Blog sudah terlanjur dirilis. Tak apalah, lagian masih bisa dipake untuk nulis-nulis yang lain. Apalagi kalo melihat trend sebagian pelajar dan mahasiswa saat ini yang biasa menuangkan berbagai macam idenya melalui tulisan di blog pribadi mereka bahkan bermunculan pula tulisan-tulisan bernuansa keagamaan.

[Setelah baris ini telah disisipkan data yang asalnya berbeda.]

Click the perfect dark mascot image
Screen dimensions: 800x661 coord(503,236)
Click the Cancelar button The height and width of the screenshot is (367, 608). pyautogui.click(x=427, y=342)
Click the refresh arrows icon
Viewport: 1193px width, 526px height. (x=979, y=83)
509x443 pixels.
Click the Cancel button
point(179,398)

Inilah salah satu nikmat Allah dimana kita telah dimudahkan di dalam menulis. Ngomong-ngomong soal tulis –menulis, mari sejenak kita flash back ke belakang membayangkan bagaimana orang-orang pada zaman dahulu mereka harus menulis sebuah buku atau kitab dimana belum ada teknologi canggih seperti zaman kita sekarang ini. Sebuah pena harus dicelupkan ke dalam cairan tinta agar bisa digunakan untuk menulis. Ketika cairan tinta di pena sudah habis, lantas dicelupkan lagi demikian seterusnya. Itu baru satu buku, bagaimana jika harus dicetak ke dalam beberapa eksemplar? Tentunya juga harus dikerjakan seperti itu pula. Belum lagi kalo salah tulis, nah lho, gimana menghapusnya? Padahal belum ada lampu listrik lho. Weh, tapi mereka masih tetap semangat lhoh.

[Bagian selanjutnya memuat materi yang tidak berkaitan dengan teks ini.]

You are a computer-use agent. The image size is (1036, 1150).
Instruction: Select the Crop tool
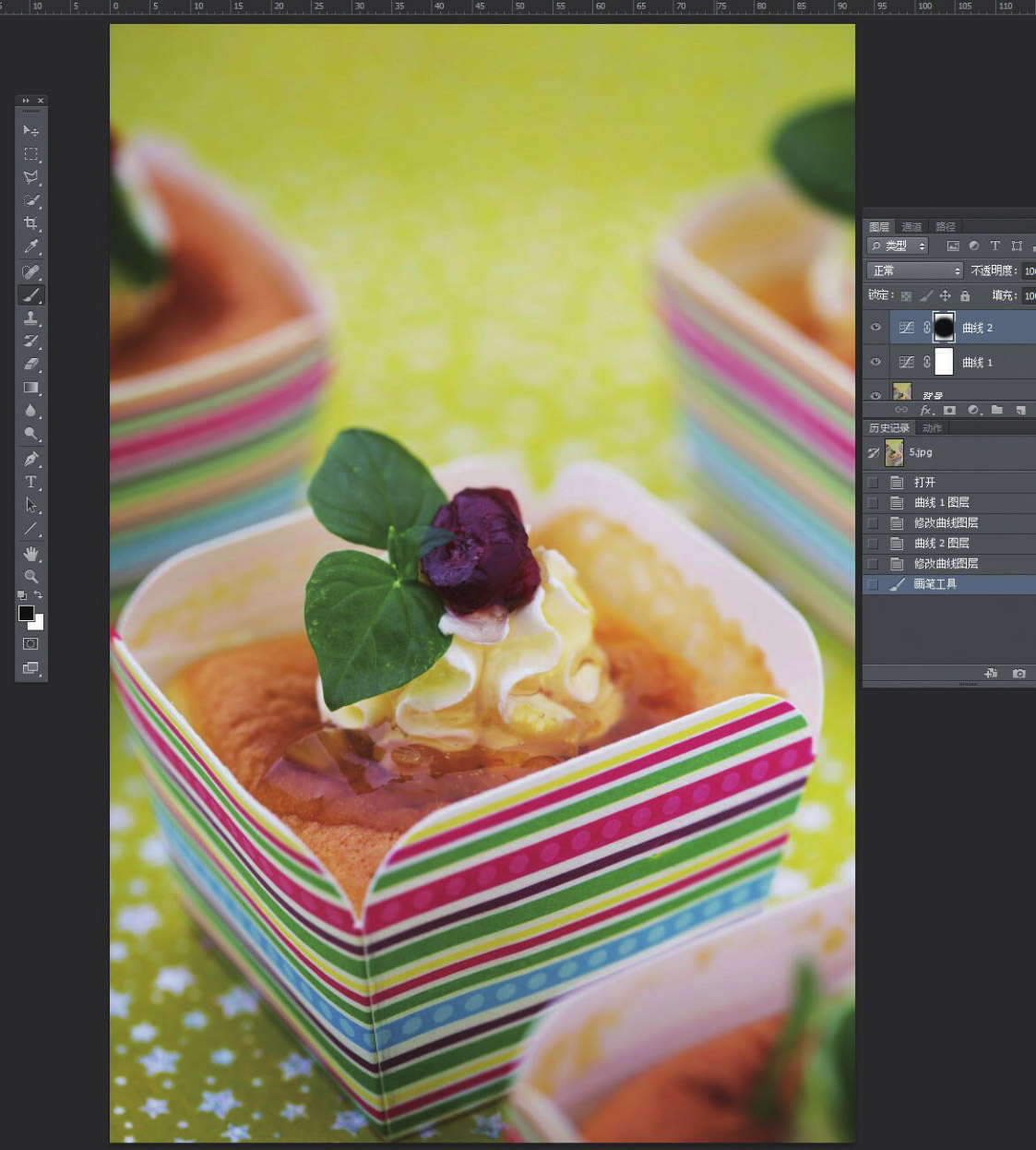[x=30, y=223]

Nah, sekarang kita lihat diri kita. Sekarang udah ada komputer di depan kita bahkan mungkin juga internet. Insya Allah rumah-rumah kita semua sudah teraliri aliran listrik. Mau nulis tinggal hidupkan komputer lampu pun sudah terang benderang. Kalau mau memperbanyak tulisan sudah ada mesin cetak dan fotokopi. Tapi apakah kita memiliki semangat seperti mereka para pendahulu kita? Yah, boro-boro nulis minat baca pun masih rendah bahkan ‘nggak perlu baca lah, sekedar mendengarkan saja mungkin ada yang tertidur nyenyak atau ngelamun entah kemana. Harusnya dengan berkembangnya teknologi ini semakin memacu kita untuk terus berkarya salah satunya dengan menulis. Di antara teknologi yang bisa dimanfatkan untuk menulis adalah blog pribadi sebagai media menuangkan dan menyebarluaskan segala macam ide dan gagasan kita.
Oleh karena itu, kita memohon kepada Allah subhanahu wa ta‘ala agar kita dapat mensyukuri nikmat-Nya dengan memanfaatkan segala kemudahan yang telah diberikan untuk memacu kita didalam kebaikan.